Pick up the GetOpenGLPalette function below from its last comment and continue writing the code.

TEXT SHOWN →
----------------------------------------

HPALETTE GetOpenGLPalette(HDC hDC)
{
HPALETTE hRetPal = NULL; // Handle to palette to be created
PIXELFORMATDESCRIPTOR pfd; // Pixel Format Descriptor
LOGPALETTE *pPal; // Pointer to memory for logical palette
int nPixelFormat; // Pixel format index
int nColors; // Number of entries in palette
int i; // Counting variable
BYTE RedRange,GreenRange,BlueRange;
// Range for each color entry (7,7,and 3)
// Get the pixel format index and retrieve the pixel format description
nPixelFormat = GetPixelFormat(hDC);
DescribePixelFormat(hDC, nPixelFormat, sizeof(PIXELFORMATDESCRIPTOR), &pfd);
// Does this pixel format require a palette? If not, do not create a
// palette and just return NULL
if(!(pfd.dwFlags & PFD_NEED_PALETTE))
return NULL;
// Number of entries in palette. 8 bits yeilds 256 entries
nColors = 1 << pfd.cColorBits;
// Allocate space for a logical palette structure plus all the palette entries
pPal = (LOGPALETTE*)malloc(sizeof(LOGPALETTE) +nColors*sizeof(PALETTEENTRY));
// Fill in palette header
pPal->palVersion = 0x300; // Windows 3.0
pPal->palNumEntries = nColors; // table size
// Build mask of all 1's. This creates a number represented by having
// the low order x bits set, where x = pfd.cRedBits, pfd.cGreenBits, and
// pfd.cBlueBits.

----------------------------------------

DATA EXTRACT →
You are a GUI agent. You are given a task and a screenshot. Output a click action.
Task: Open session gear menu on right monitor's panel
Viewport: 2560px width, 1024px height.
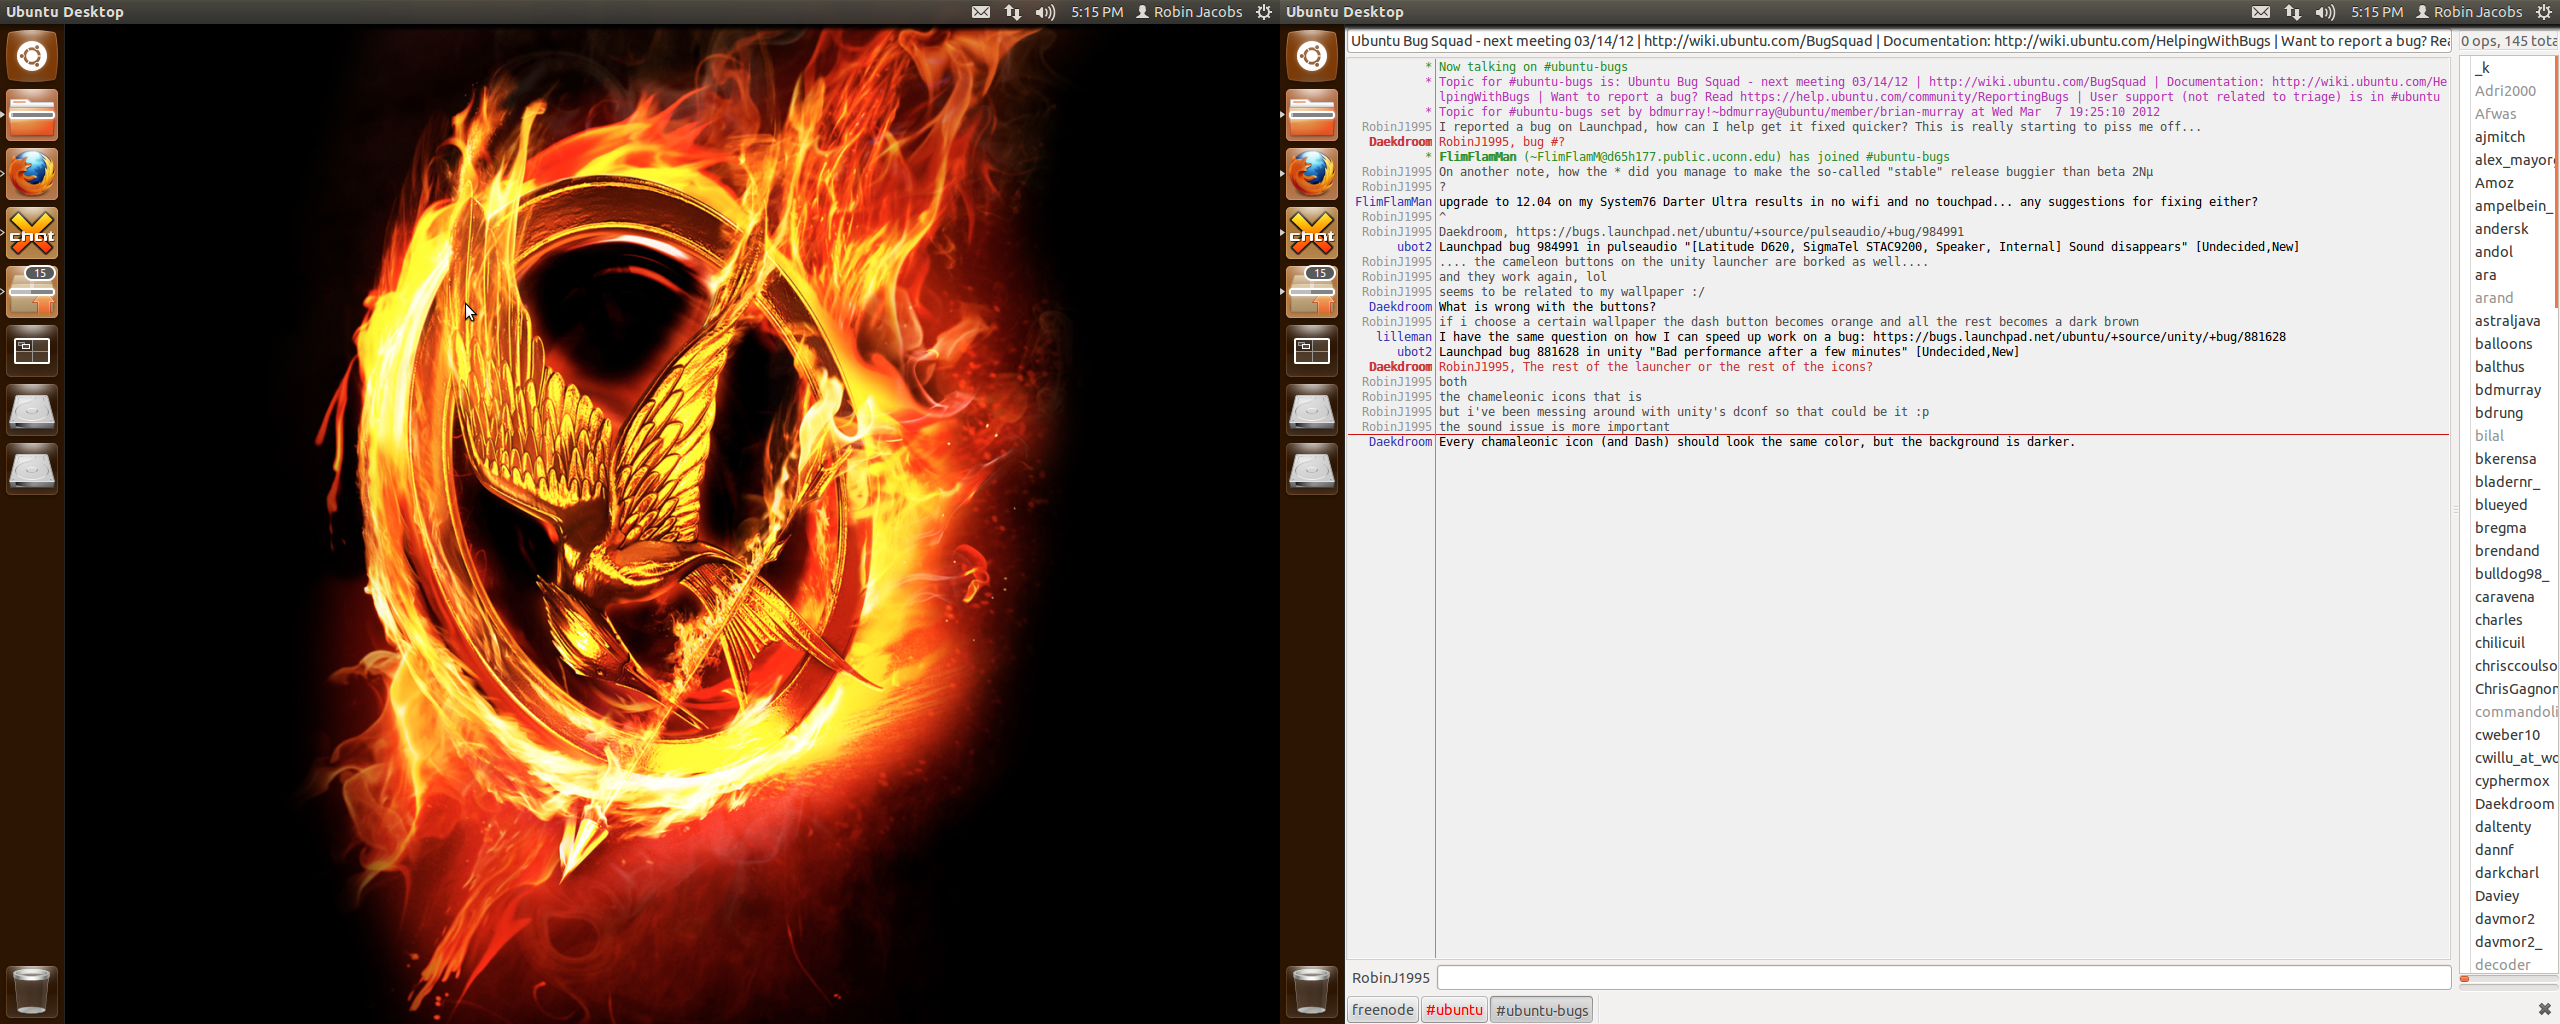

----------------------------------------

ANSWER →
RedRange = (1 << pfd.cRedBits) -1;
GreenRange = (1 << pfd.cGreenBits) - 1;
BlueRange = (1 << pfd.cBlueBits) -1;
// Loop through all the palette entries
for(i = 0; i < nColors; i++)
{
// Fill in the 8-bit equivalents for each component
pPal->palPalEntry[i].peRed = (i >> pfd.cRedShift) & RedRange;
pPal->palPalEntry[i].peRed = (unsigned char)(
(double) pPal->palPalEntry[i].peRed * 255.0 / RedRange);
pPal->palPalEntry[i].peGreen = (i >> pfd.cGreenShift) & GreenRange;
pPal->palPalEntry[i].peGreen = (unsigned char)(
(double)pPal->palPalEntry[i].peGreen * 255.0 / GreenRange);
pPal->palPalEntry[i].peBlue = (i >> pfd.cBlueShift) & BlueRange;
pPal->palPalEntry[i].peBlue = (unsigned char)(
(double)pPal->palPalEntry[i].peBlue * 255.0 / BlueRange);
// pPal->palPalEntry[i].peFlags = (unsigned char) NULL;
pPal->palPalEntry[i].peFlags = 0;
}
// Create the palette
hRetPal = CreatePalette(pPal);
// Go ahead and select and realize the palette for this device context
SelectPalette(hDC,hRetPal,FALSE);
RealizePalette(hDC);
// Free the memory used for the logical palette structure
free(pPal);
// Return the handle to the new palette
return hRetPal;
}
// Entry point of all Windows programs
int APIENTRY WinMain( HINSTANCE hInst,
HINSTANCE hPrevInstance,
LPSTR lpCmdLine,
int nCmdShow)
{
MSG msg; // Windows message structure
WNDCLASS wc; // Windows class structure
HWND hWnd; // Storeage for window handle
hInstance = hInst;
// Register Window style
wc.style = CS_HREDRAW | CS_VREDRAW;
wc.lpfnWndProc = (WNDPROC) WndProc;
wc.cbClsExtra = 0;
wc.cbWndExtra = 0;
wc.hInstance = hInstance;
wc.hIcon = NULL;
wc.hCursor = LoadCursor(NULL, IDC_ARROW);
// No need for background brush for OpenGL window
wc.hbrBackground = NULL;
wc.lpszMenuName = MAKEINTRESOURCE(IDR_MENU);
wc.lpszClassName = lpszAppName;
// Register the window class
if(RegisterClass(&wc) == 0)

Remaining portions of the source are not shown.